PROVIDED ENTRIES:
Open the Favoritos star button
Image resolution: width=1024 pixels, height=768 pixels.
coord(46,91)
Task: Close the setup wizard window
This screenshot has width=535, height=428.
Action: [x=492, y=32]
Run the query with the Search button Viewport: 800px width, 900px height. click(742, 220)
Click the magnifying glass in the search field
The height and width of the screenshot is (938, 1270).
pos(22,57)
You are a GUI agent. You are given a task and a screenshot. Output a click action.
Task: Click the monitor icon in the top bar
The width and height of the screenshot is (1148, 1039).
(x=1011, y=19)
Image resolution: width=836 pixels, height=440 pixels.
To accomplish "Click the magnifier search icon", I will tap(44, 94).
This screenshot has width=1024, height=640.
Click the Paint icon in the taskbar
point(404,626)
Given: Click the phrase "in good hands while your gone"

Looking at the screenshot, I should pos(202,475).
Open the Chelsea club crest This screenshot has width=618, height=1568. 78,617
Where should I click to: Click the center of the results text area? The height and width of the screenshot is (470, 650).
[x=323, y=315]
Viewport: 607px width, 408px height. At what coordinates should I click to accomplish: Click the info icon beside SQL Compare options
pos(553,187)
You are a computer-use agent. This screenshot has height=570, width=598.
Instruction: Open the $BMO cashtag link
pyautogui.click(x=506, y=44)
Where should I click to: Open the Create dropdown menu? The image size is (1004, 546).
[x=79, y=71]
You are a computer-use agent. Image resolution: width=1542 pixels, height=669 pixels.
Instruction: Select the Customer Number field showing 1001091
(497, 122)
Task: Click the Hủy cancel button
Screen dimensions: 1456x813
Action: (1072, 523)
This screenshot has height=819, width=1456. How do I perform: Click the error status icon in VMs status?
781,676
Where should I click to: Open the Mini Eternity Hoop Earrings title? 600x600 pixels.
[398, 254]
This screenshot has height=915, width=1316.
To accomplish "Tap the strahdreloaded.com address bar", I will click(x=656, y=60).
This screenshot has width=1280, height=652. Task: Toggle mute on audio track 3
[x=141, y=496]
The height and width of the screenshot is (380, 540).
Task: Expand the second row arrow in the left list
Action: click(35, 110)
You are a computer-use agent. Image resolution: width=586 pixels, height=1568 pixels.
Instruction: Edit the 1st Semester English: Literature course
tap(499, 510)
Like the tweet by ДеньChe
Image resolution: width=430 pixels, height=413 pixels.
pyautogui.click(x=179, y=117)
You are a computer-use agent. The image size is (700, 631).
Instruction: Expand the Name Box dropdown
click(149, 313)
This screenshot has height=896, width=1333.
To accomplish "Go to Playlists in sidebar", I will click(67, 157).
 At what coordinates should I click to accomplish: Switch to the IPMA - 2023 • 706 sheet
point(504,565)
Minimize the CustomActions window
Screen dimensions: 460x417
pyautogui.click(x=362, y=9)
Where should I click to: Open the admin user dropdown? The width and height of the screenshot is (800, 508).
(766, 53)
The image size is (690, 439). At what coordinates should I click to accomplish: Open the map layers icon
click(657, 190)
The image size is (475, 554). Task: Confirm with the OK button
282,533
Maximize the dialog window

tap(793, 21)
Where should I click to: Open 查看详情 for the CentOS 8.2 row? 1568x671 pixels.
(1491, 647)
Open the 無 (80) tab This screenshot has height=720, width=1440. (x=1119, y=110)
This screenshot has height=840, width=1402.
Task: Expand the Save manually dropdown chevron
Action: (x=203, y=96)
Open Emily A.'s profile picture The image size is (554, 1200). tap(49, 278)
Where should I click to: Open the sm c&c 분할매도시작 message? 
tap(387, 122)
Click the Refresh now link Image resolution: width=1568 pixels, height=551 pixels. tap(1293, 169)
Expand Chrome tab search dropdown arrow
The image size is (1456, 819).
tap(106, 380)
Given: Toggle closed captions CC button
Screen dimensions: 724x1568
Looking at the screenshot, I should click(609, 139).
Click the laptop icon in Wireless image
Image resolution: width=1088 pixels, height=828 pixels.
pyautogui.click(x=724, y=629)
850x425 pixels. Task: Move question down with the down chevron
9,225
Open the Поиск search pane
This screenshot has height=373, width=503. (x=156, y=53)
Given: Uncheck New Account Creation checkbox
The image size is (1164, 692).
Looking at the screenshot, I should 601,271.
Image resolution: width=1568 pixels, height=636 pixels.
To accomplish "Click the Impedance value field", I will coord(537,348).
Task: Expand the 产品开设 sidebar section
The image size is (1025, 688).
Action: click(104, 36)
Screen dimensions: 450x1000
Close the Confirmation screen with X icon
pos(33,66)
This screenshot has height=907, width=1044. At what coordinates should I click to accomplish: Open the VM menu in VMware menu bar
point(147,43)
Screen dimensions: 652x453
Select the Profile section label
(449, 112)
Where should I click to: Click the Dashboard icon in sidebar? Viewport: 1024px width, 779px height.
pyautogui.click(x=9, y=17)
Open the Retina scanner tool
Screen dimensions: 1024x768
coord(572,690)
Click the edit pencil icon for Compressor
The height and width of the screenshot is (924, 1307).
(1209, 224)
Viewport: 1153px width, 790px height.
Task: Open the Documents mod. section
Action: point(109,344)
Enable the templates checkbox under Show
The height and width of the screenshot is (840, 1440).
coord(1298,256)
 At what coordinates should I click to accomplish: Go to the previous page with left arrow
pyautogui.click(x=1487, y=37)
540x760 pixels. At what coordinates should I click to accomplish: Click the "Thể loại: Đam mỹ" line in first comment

THE EXERCISE: Please retype the records above, from the line that contains "Where should I click to: Open 查看详情" through the line that contains "tap(106, 380)", both included.

FINISHED EXERCISE:
Where should I click to: Open 查看详情 for the CentOS 8.2 row? 1568x671 pixels.
(1491, 647)
Open the 無 (80) tab This screenshot has height=720, width=1440. (x=1119, y=110)
This screenshot has height=840, width=1402.
Task: Expand the Save manually dropdown chevron
Action: (x=203, y=96)
Open Emily A.'s profile picture The image size is (554, 1200). tap(49, 278)
Where should I click to: Open the sm c&c 분할매도시작 message? 
tap(387, 122)
Click the Refresh now link Image resolution: width=1568 pixels, height=551 pixels. tap(1293, 169)
Expand Chrome tab search dropdown arrow
The image size is (1456, 819).
tap(106, 380)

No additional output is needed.